En Bretagne, activité ralentie et investissements en suspens
Chiffre d’affaires, rentabilité, investissement : ces trois indicateurs analysés par la CCI Bretagne dans son enquête semestrielle réalisée courant juin sont au plus bas . « 45,8 % des entreprises signalent une baisse de chiffre d’affaires, contre seulement 21,5 % une hausse », détaille Jean-Pierre Rivery, Président de la CCI Bretagne. Si le secteur de la construction montre des signes d’amélioration, l’industrie et le commerce évoluent dans un contexte toujours tendu.
L’investissement est l’un des marqueurs les plus inquiétants : « près de 4 entreprises sur 10 ont réduit leurs investissements début 2025, un niveau qui rejoint celui observé au plus fort de la crise sanitaire, en 2020. » Dans un climat d’incertitude grandissant, 37,4 % des chefs d’entreprise prévoient de nouveau une baisse de leurs investissements dans les mois à venir. « Le manque de visibilité pèse lourdement sur la prise de décision.

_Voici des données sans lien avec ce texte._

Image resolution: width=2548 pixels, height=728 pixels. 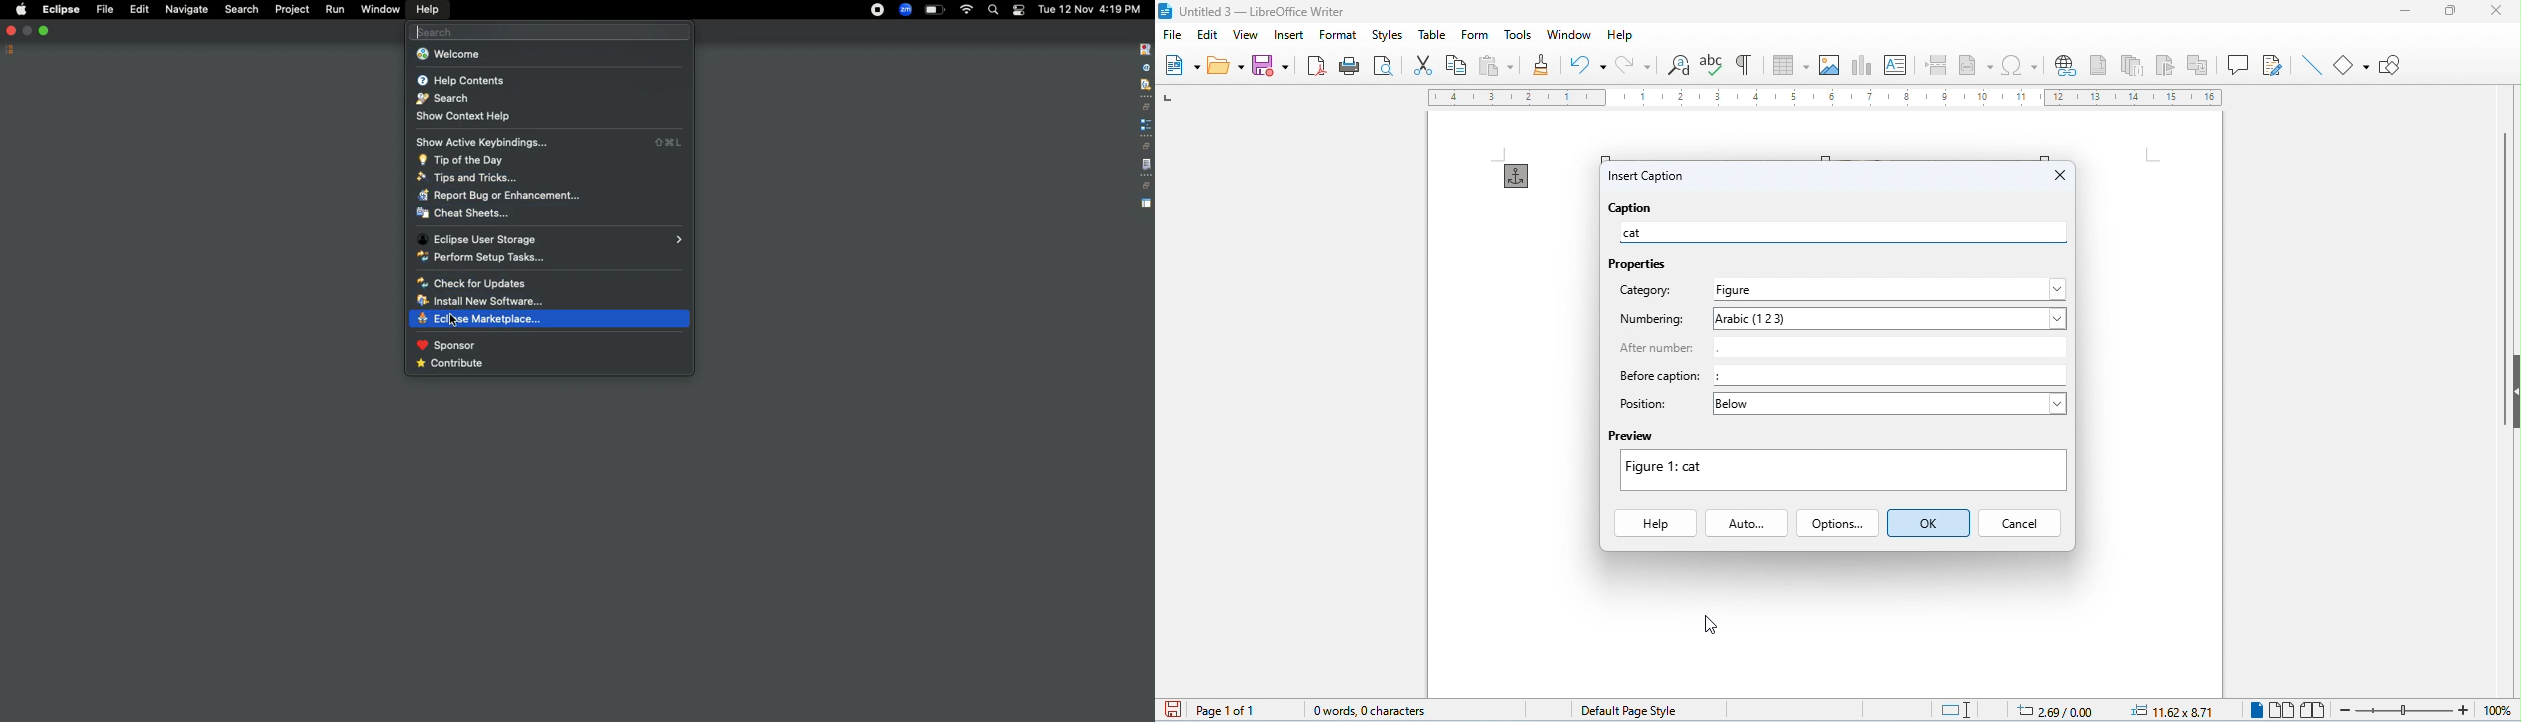 I want to click on cursor position, so click(x=2046, y=709).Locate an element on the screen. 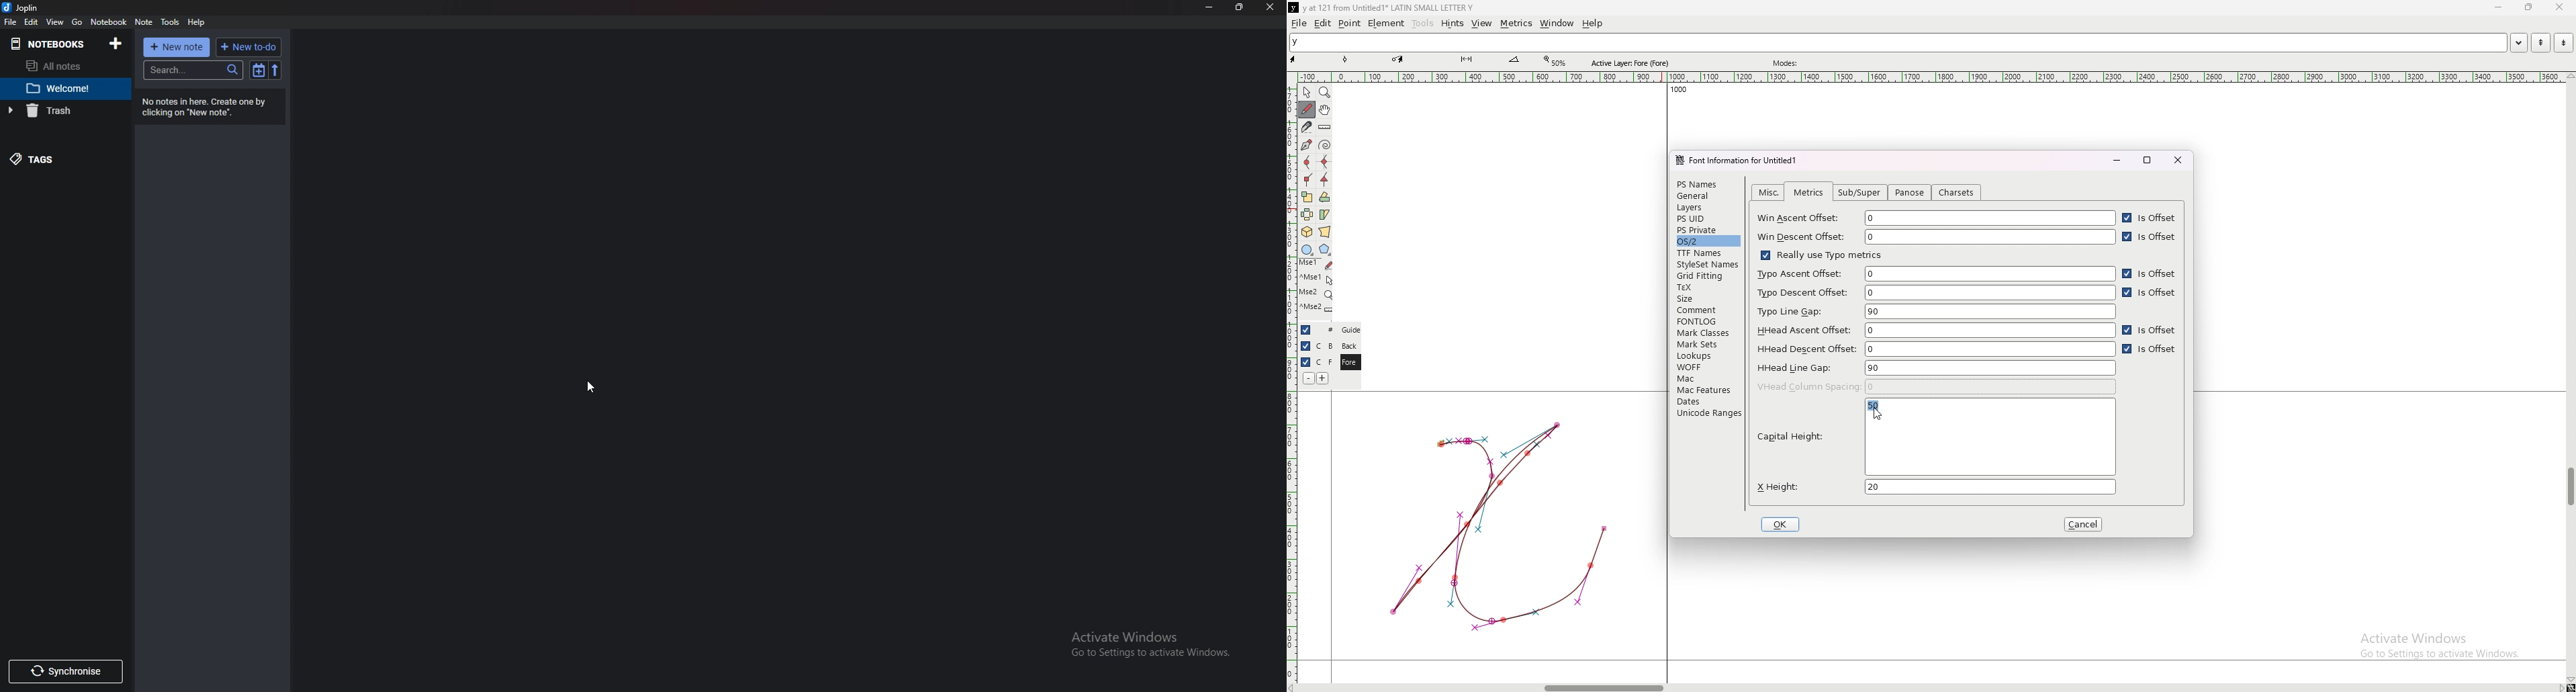 The height and width of the screenshot is (700, 2576). 1000 is located at coordinates (1675, 91).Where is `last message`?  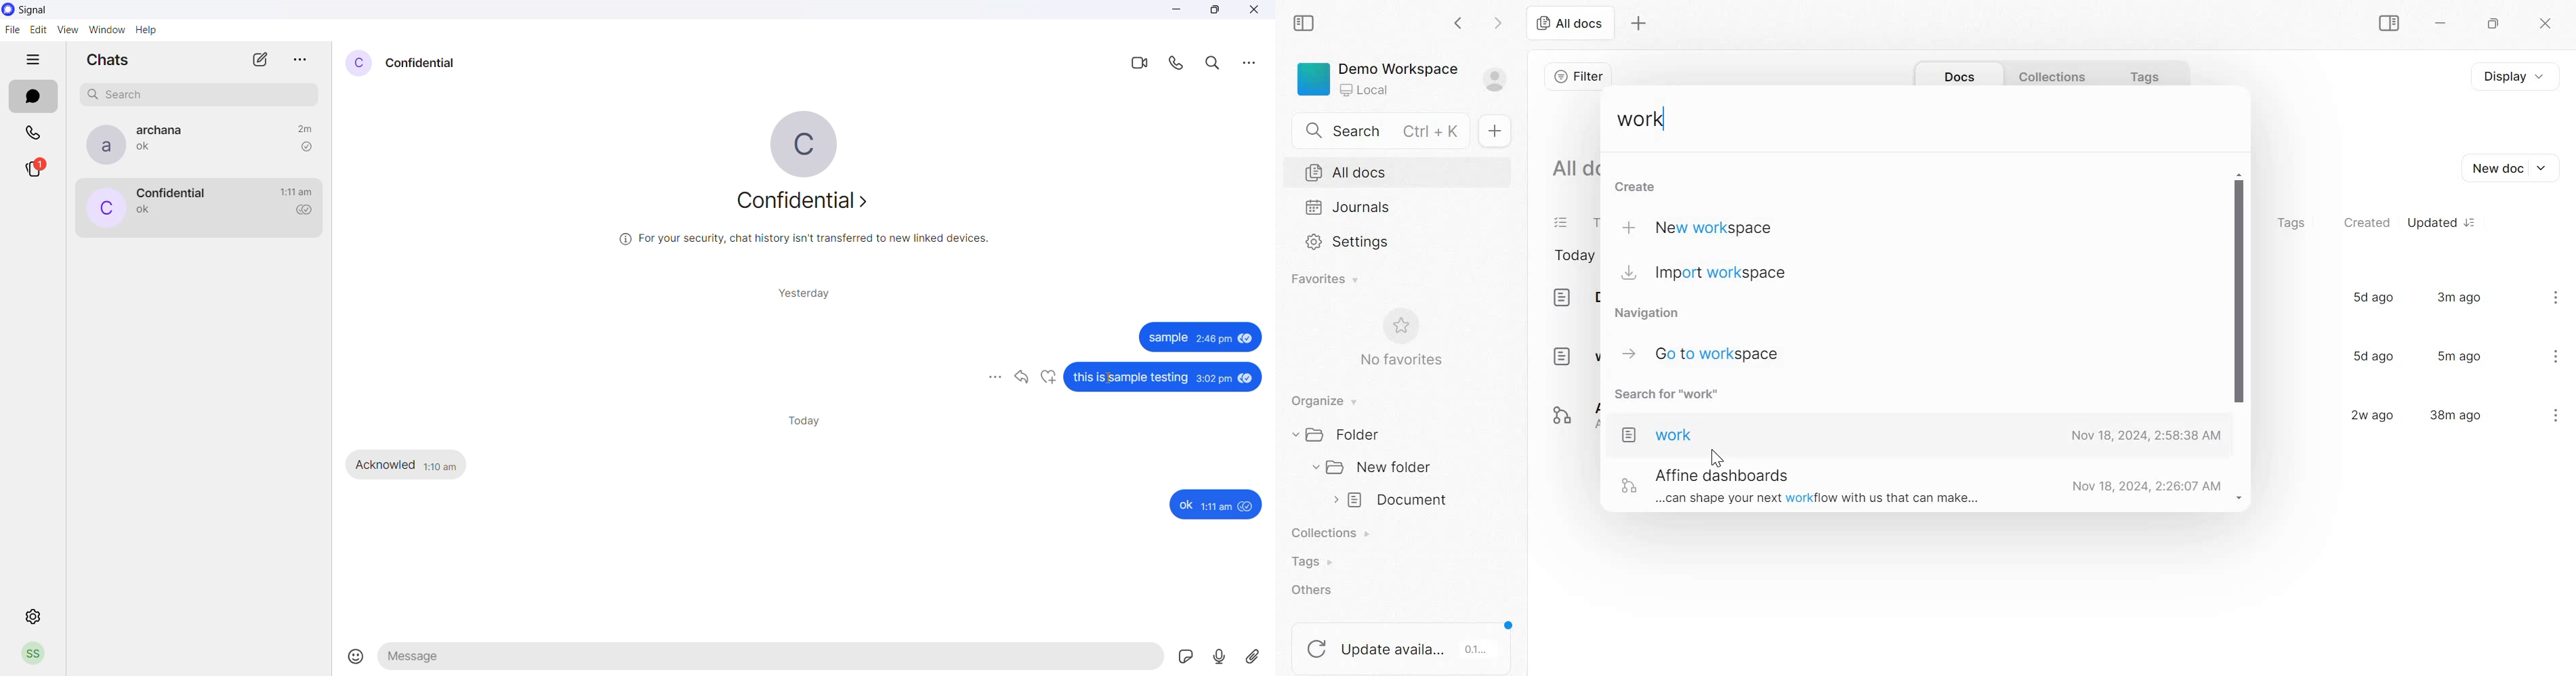
last message is located at coordinates (147, 149).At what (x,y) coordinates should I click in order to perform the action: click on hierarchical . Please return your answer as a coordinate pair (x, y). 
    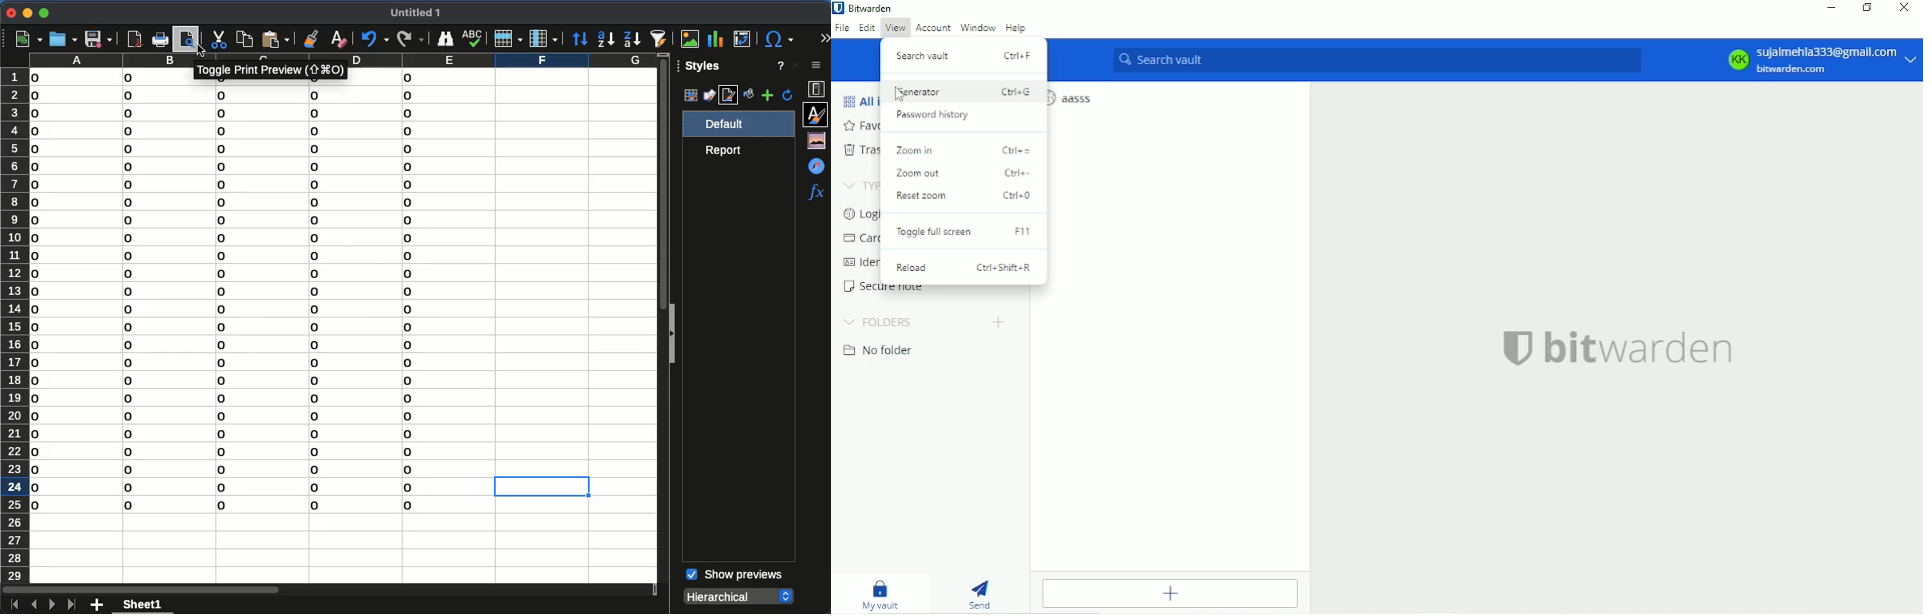
    Looking at the image, I should click on (740, 595). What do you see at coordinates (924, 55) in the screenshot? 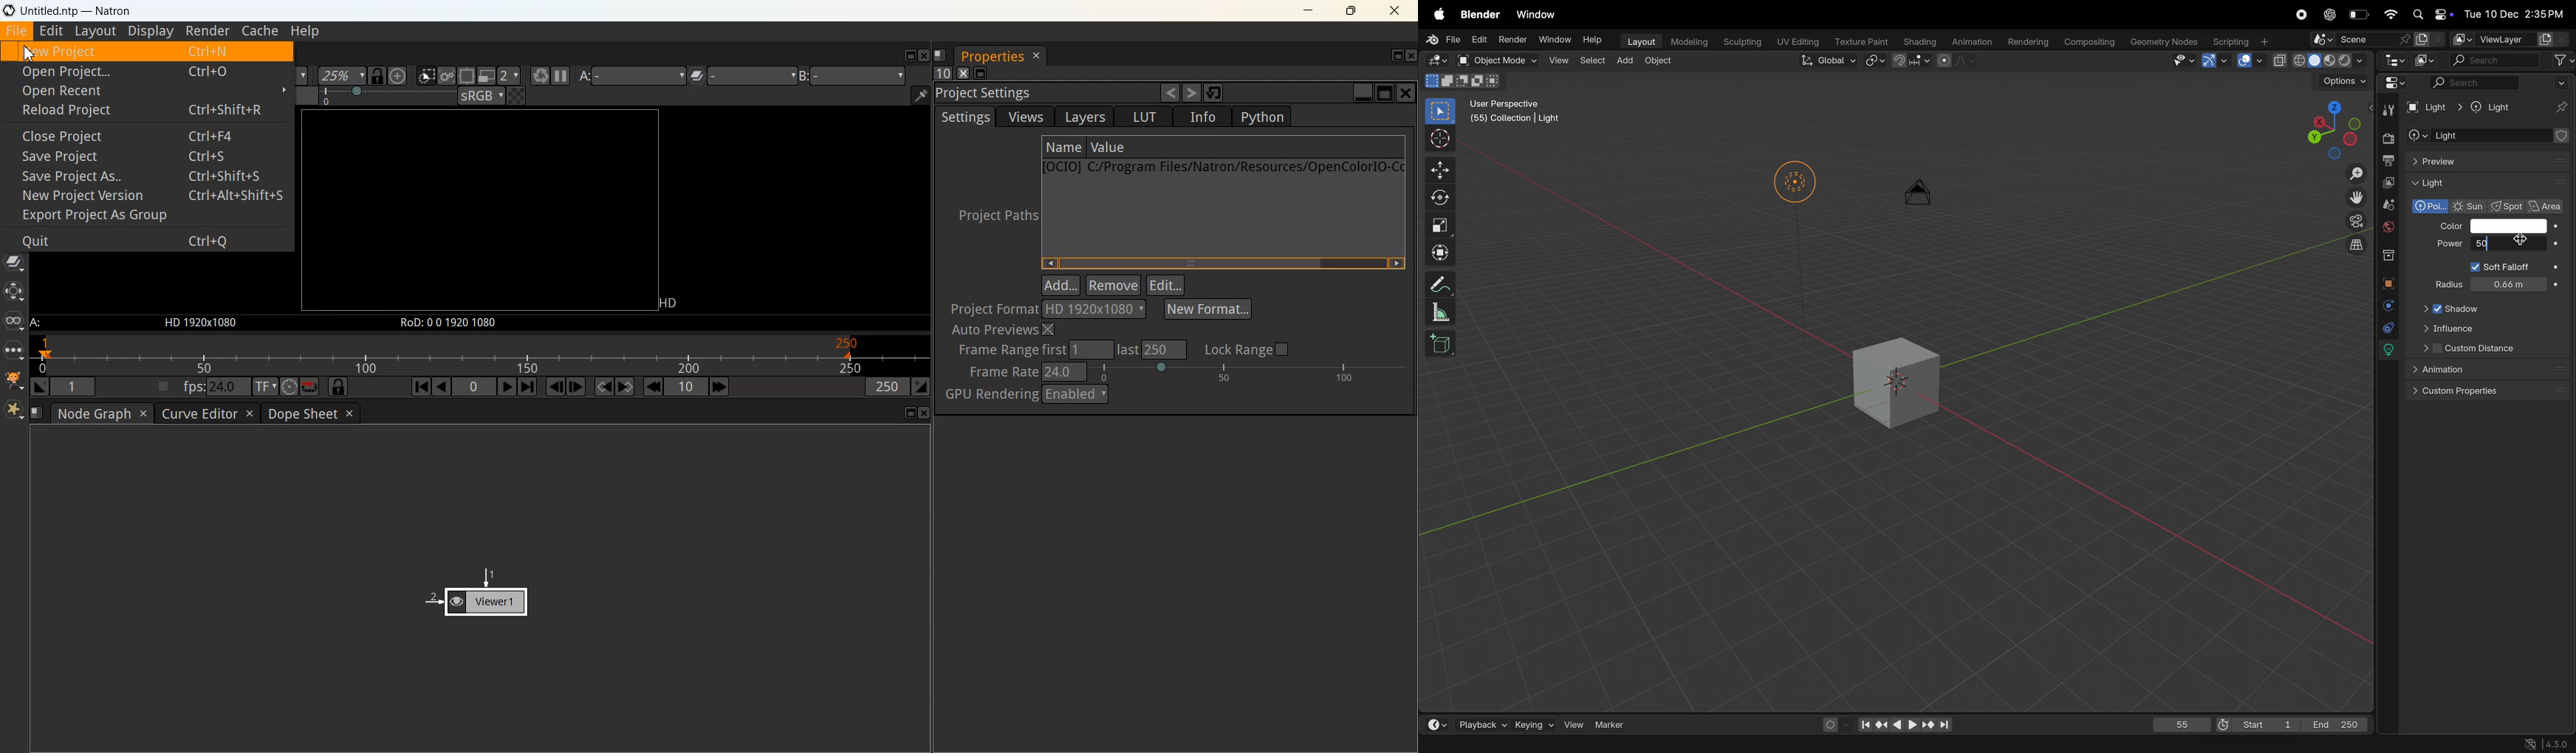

Tout en soulignant une certaine stabilité de l’emploi, en particulier dans la construction qui semble retrouver des couleurs, la CCI Bretagne relève des signes de faiblesse dans l’industrie. « On est passé d’un solde d’opinion de -3,9 à -12 points en six mois. » Autre symptôme des difficultés rencontrées par les entreprises bretonnes au cours de ce premier trimestre 2025 : « Les délais redeviennent préoccupation majeure. Plus d’une entreprise sur deux (54 %) a constaté des retards de paiement ou des demandes de délais supplémentaires de la part de ses clients, dont près de 34 % avec une fréquence plus élevée . » 40 % des entreprises concernées constatent un impact fort sur leur trésorerie, et un quart d’entre elles sont contraintes de solliciter à leur tour des délais de paiement auprès de leurs fournisseurs.
« Ce cercle vicieux, lié à une tension généralisée sur la trésorerie, fragilise l’ensemble du tissu économique régional et accentue les difficultés d’entreprises déjà éprouvées par un environnement instable. », conclut Jean-Pierre Rivery.